This fall season has seen the release of several high-profile first-person shooters in the latest instalments of the Halo and Call of Duty franchises. Both are likely to break sales records, but neither is a good indicator of where the FPS genre as a whole is heading.
In a future where player choice and agency will be of paramount importance, the largely linear experiences continually being delivered by these two franchises will seem increasingly constrained and archaic. The genre is ripe and ready for a shakeup.
Far Cry 3, one of the best games of the year, may just be the game that does it.
It may sound hyperbolic, but the game really is that good. Although it’s ostensibly the third entry in the series, Far Cry 3 is a brand new take with an entirely original story and participants. It propels the FPS concept forward in directions that have been tested in games such as last year’s Rage and even hinted at in the likes of Call of Duty and Halo, but which have never been done as well or as comprehensively.
The destination is a future where FPS games are set in giant open worlds that can be roamed at the player’s discretion. A well-crafted story with engaging characters lies at the heart of such a game, but its true beauty comes from a high level of agency afforded to the player where choices matter, and less a cramped and narrow storyline that is watched more than it is experienced. As the cherry on top, those choices come back to affect the main story in concrete ways. Put all that together and you have Far Cry 3 .
The game begins on a jovial note, with young Jason Brody and his friends partying it up in the Pacific paradise of the Rook Islands. One of them has just got his pilot’s license, so the gang is whooping it up with drinks, jet-skiing and skydiving.
The mood changes quickly as we cut from the festivities to Brody and his brother Grant helplessly chained up in a bamboo cage, where the psychopathic Vaas Montenegro is verbally torturing them. It’s clear that mohawked madman likes to play with his captives before he and his boss Hoyt Volker plan to ransom off back to the siblings’ wealthy parents.
But Grant is former military, so he’s able to engineer an escape for himself and his hapless brother. The duo creep quietly through Vaas’s camp and, just when they think they’ve made it, a bullet zings the elder Brody in the neck. A frazzled Jason cradles his dying brother in his arms as the villainous psycho taunts him: “Run Forrest, Run!” And the frenzied hunt is on.
The first few hours of Far Cry 3 are impeccably tense. The unskilled Brody is clearly a bewildered fish out of water, a fresh-faced co-ed with no business in the wilds of a tropical island, much less fleeing from a demented psychopath and his goons. Not only are the bad guys out to get him, so are the wild boars, tigers and bears inhabiting the island. It’s no wonder he’s scared out of his wits.
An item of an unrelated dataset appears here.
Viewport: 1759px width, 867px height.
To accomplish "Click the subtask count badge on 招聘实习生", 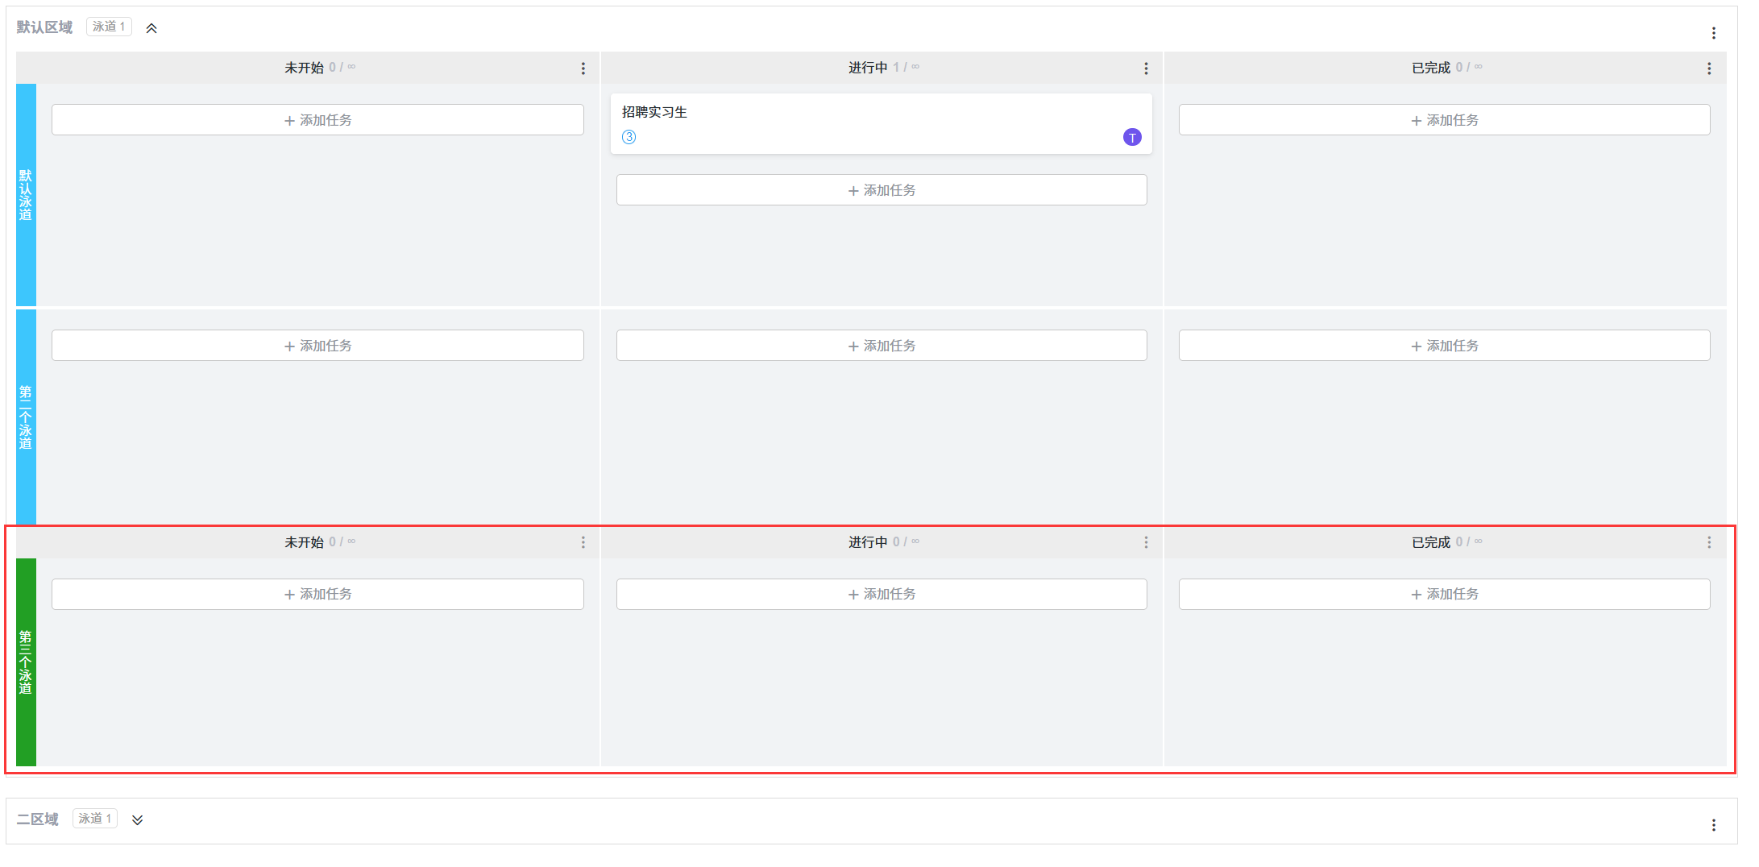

Fortunately, he comes across help in the form of a mysterious man named Dennis Rogers and the indigenous Rakyat people. The Rakyat are at odds with Volker’s invading forces, who want to use the island as their own private den of inequity, so Dennis offers to help Jason find and rescue his friends by giving him tips on how to survive the wilds and take on the villains. The innocent Brody thus begins a long journey, wherein he transforms from hunted into hunter.
Far Cry 3 is built around an archipelago of islands, with the main story taking place on two of the bigger ones. The islands are a giant open world, primed for exploration and discovery. Jason can get around by walking, but it’s often more fulfilling to jump in an abandoned jeep or idling jet ski, or even better, one of the hang gliders lying around.